● Do this: Please repeat everything from the start of the items down to the line containing "Action: [x=298, y=525]", swapping "dialog" for "window" and leaving all else unchanged.

● Records shown:
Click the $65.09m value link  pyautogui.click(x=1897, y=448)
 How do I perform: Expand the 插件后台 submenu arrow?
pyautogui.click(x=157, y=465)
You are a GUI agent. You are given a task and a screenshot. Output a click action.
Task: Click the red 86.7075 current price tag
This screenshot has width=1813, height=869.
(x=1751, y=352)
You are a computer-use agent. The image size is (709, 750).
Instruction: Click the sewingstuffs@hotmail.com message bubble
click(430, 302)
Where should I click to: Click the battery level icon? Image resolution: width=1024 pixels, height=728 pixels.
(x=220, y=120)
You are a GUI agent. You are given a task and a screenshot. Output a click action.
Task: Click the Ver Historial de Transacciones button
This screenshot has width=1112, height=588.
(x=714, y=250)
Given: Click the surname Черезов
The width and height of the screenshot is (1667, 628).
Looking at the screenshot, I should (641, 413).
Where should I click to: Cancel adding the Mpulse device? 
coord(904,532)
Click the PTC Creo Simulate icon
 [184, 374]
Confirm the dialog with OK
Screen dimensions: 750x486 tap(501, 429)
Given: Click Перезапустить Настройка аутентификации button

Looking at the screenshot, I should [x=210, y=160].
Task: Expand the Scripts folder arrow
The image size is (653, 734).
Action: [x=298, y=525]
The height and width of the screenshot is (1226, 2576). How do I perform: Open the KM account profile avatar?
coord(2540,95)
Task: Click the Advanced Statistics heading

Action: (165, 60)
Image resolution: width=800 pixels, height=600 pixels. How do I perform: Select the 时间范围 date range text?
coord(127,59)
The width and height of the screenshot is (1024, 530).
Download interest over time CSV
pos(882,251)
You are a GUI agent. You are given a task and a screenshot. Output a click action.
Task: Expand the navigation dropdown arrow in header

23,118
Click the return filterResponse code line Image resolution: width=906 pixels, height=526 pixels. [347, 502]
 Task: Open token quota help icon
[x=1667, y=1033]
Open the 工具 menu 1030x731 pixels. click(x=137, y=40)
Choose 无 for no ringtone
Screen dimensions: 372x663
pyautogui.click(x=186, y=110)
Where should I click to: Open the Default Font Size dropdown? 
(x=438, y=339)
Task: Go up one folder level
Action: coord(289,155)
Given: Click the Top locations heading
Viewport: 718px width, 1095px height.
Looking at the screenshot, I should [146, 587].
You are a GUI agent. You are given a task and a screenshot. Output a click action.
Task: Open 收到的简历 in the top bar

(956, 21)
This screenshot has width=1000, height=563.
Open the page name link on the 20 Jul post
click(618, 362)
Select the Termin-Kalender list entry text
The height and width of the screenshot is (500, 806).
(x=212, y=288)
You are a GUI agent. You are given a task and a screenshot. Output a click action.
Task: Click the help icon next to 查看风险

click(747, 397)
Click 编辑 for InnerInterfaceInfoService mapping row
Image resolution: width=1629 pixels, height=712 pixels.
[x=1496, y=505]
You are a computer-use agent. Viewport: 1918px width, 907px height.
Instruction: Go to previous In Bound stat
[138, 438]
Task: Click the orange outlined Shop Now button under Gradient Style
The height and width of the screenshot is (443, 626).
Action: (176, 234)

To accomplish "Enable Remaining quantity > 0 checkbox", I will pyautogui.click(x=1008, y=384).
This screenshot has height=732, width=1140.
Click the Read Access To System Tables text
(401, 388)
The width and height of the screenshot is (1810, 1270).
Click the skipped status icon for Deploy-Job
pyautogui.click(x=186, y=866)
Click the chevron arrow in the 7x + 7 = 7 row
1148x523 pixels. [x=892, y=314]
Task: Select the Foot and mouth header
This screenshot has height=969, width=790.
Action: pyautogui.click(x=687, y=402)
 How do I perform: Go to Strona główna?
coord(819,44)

● Complete output:
Click the $65.09m value link  pyautogui.click(x=1897, y=448)
 How do I perform: Expand the 插件后台 submenu arrow?
pyautogui.click(x=157, y=465)
You are a GUI agent. You are given a task and a screenshot. Output a click action.
Task: Click the red 86.7075 current price tag
This screenshot has width=1813, height=869.
(x=1751, y=352)
You are a computer-use agent. The image size is (709, 750).
Instruction: Click the sewingstuffs@hotmail.com message bubble
click(430, 302)
Where should I click to: Click the battery level icon? Image resolution: width=1024 pixels, height=728 pixels.
(x=220, y=120)
You are a GUI agent. You are given a task and a screenshot. Output a click action.
Task: Click the Ver Historial de Transacciones button
This screenshot has width=1112, height=588.
(x=714, y=250)
Given: Click the surname Черезов
The width and height of the screenshot is (1667, 628).
Looking at the screenshot, I should (641, 413).
Where should I click to: Cancel adding the Mpulse device? 
coord(904,532)
Click the PTC Creo Simulate icon
 [184, 374]
Confirm the window with OK
Screen dimensions: 750x486 tap(501, 429)
Given: Click Перезапустить Настройка аутентификации button

Looking at the screenshot, I should [x=210, y=160].
Task: Expand the Scripts folder arrow
The image size is (653, 734).
Action: [x=298, y=525]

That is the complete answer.